Un equipo popular y necesitado de éxitos

Los Angeles Lakers es el equipo más simpatizantes tiene de la Conferencia Oeste. New York Knicks es la franquicia más seguida de la Conferencia Este. Son algo así como el River y el Boca de la NBA. Por eso saber que un argentino jugará como local en el Madison Square Garden es una noticia histórica para nuestro básquetbol.

Sobre los Knicks, lo primero que hay que decir es que, entre los deportes populares norteamericanos, son el conjunto de la ciudad más necesitado de éxitos. Los Giants son los actuales campeones del fútbol americano (NFL), ganaron el último Super Bowl; los Yankees conquistaron la Serie Mundial de beisbol (MLB) por última vez en 2009, y los Rangers se alzaron con la Copa Stanley de hockey sobre hielo (NHL) en 1994. Los Knicks no ganan un anillo de la NBA desde... 1973. Ya serán 40 años sin títulos.

Sin embargo su público no abandona al equipo y se entusiasma con cualquier buena noticia. El año pasado, tras sumar a Carmelo Anthony (ex Denver), vio la aparición de Jeremy Lin, un jugador desconocido y con poca proyección (fue descartado por Golden State y Houston), que se convirtió de la nada en la figura y desató una verdadera locura en Nueva York. "Linsanity", fue el término que usaron los medios para explicar el fenómeno.
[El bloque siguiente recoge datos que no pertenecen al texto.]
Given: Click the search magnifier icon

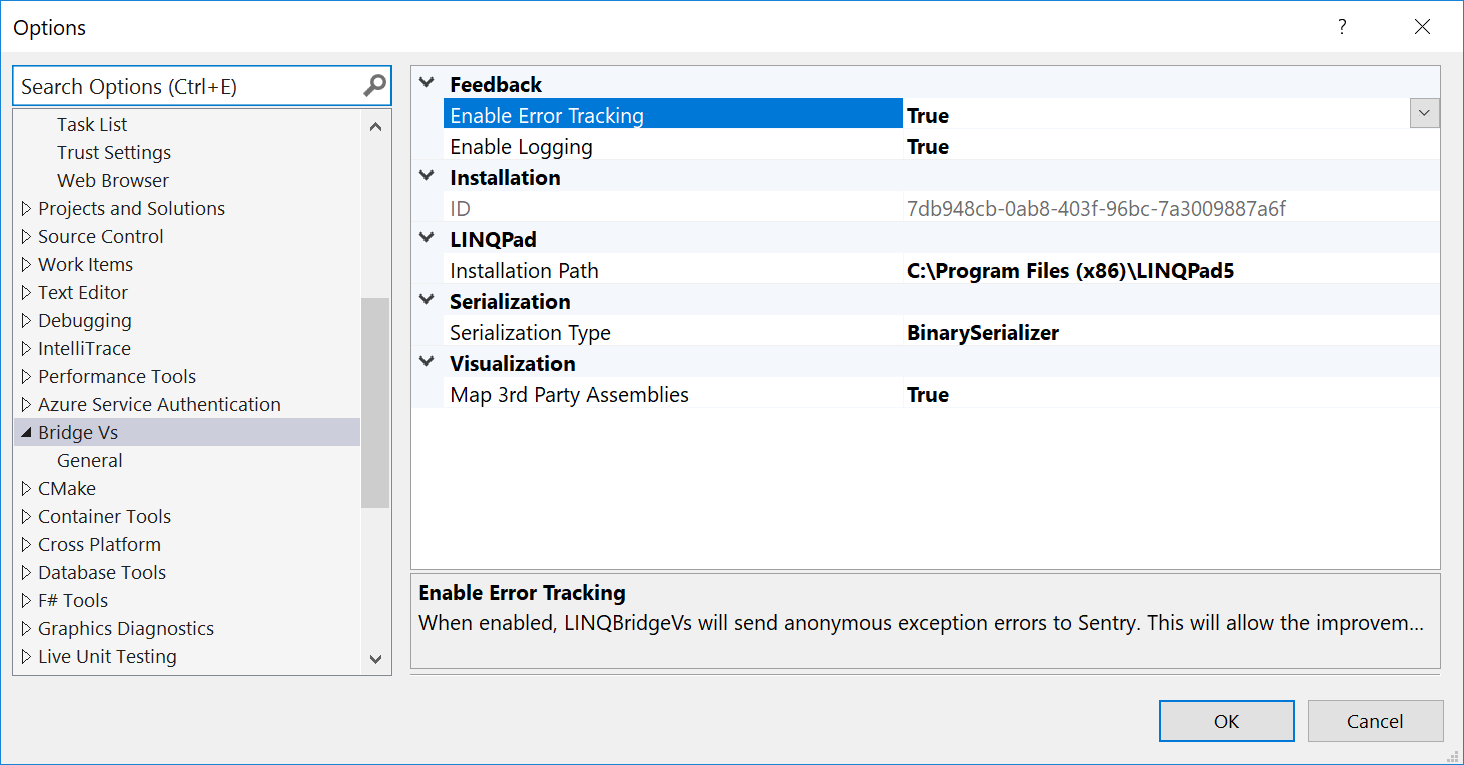Looking at the screenshot, I should click(x=374, y=86).

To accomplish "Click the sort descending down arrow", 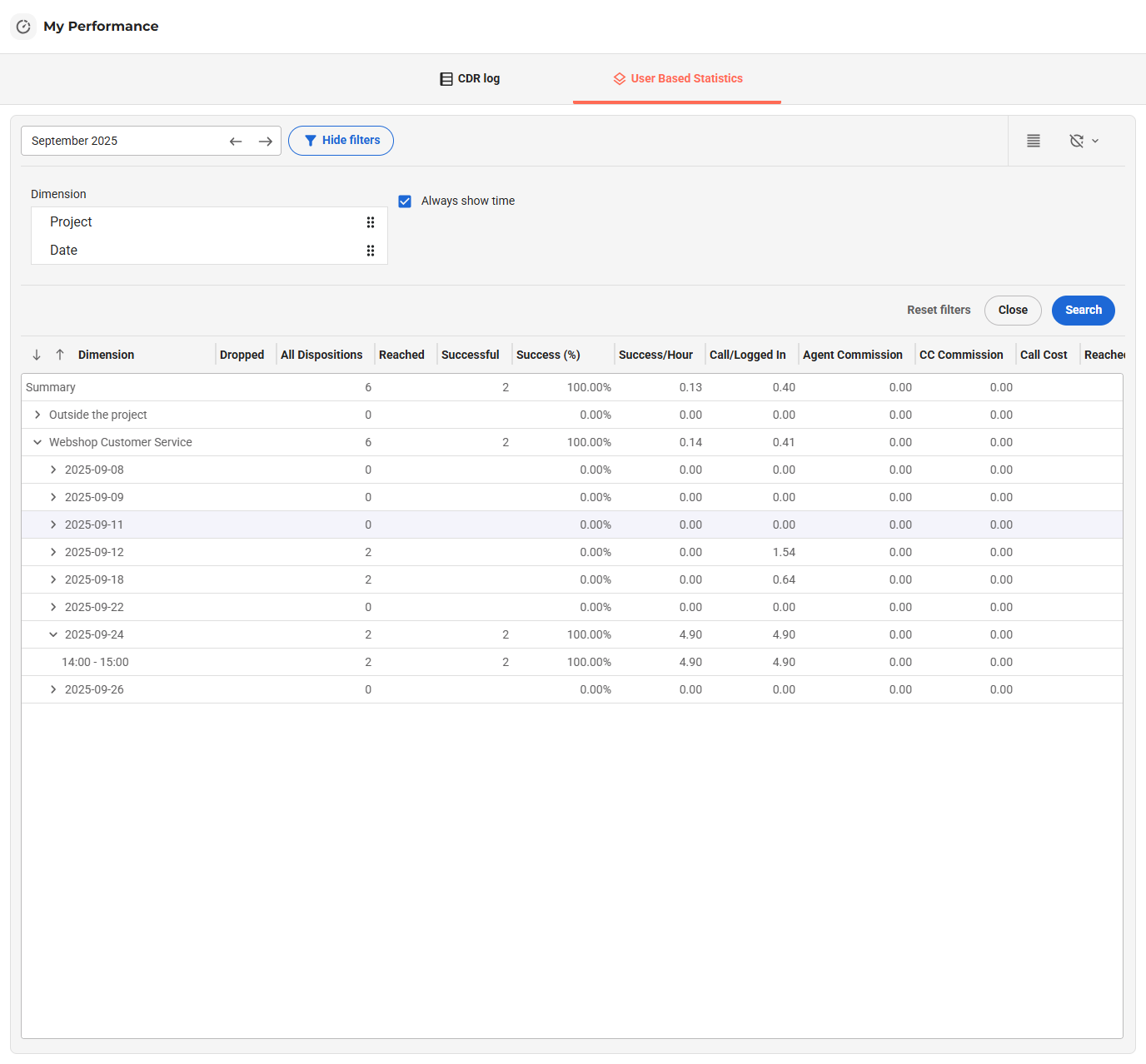I will 37,355.
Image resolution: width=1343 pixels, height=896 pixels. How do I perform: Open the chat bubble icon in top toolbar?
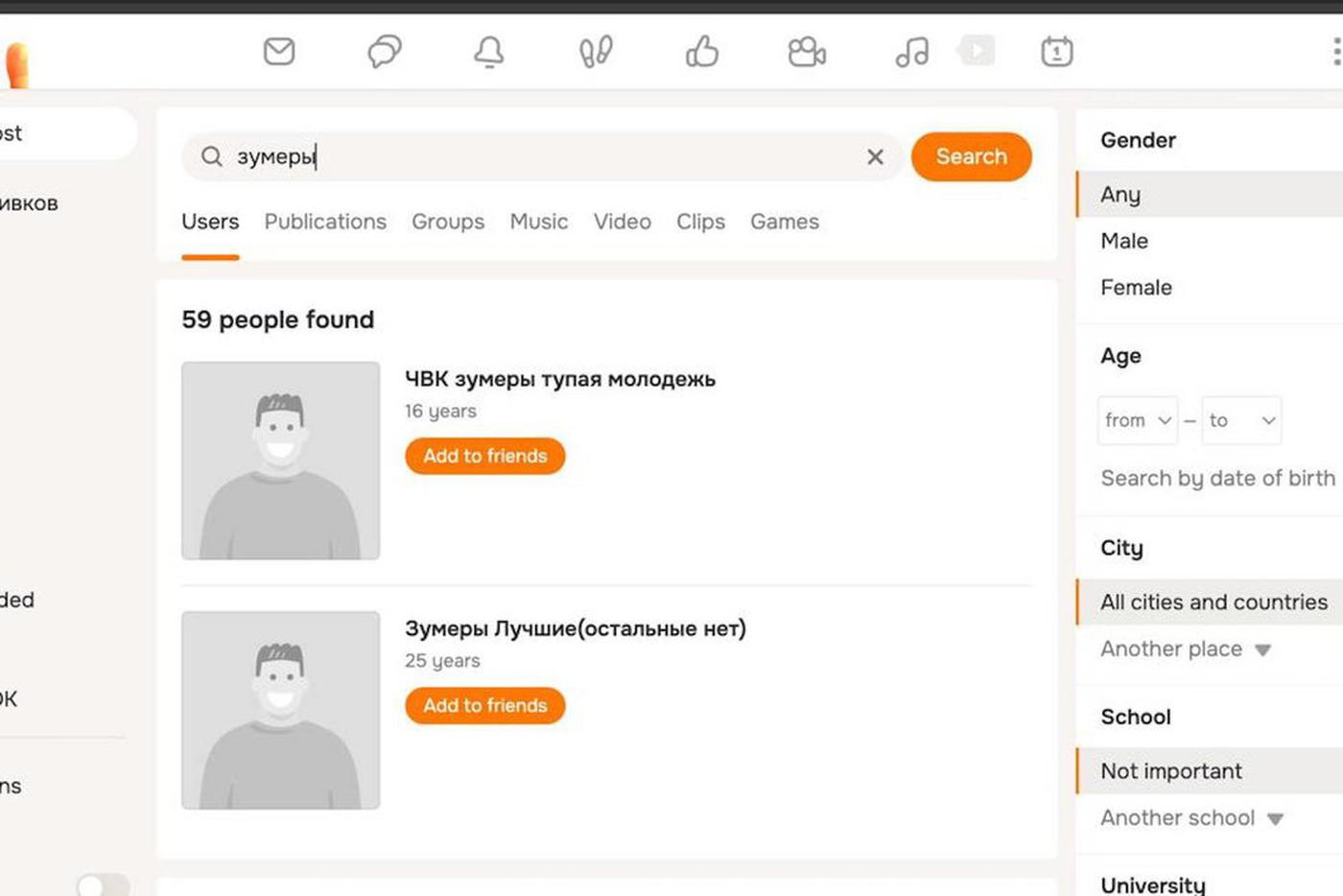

Pero Lin se lesionó, igual que Baron Davis e Iman Shumpert. El equipo se quedó sin bases en los playoffs, terminó 7° en su Conferencia y fue eliminado en 1ra rueda por Miami Heat. Mike D'Antoni dejó el cargo de DT y en su lugar asumió Mike Woodson, que se reunió con Prigioni el mes pasado para contarle que lo quería para acompañar a Lin.

Los traspasos en la NBA están comenzando, pero se sabe que seguirán Anthony, Tyson Chandler, Amar'e Stoudemire y J.R. Smith. Llegaron dos bases veteranos, como Prigioni (35) y Jason Kidd (39), y el ala pivote Kostas Papanikolaou (23), figura de la selección de Grecia. El objetivo, aunque difícil, es el mismo que persigue desde hace 40 años.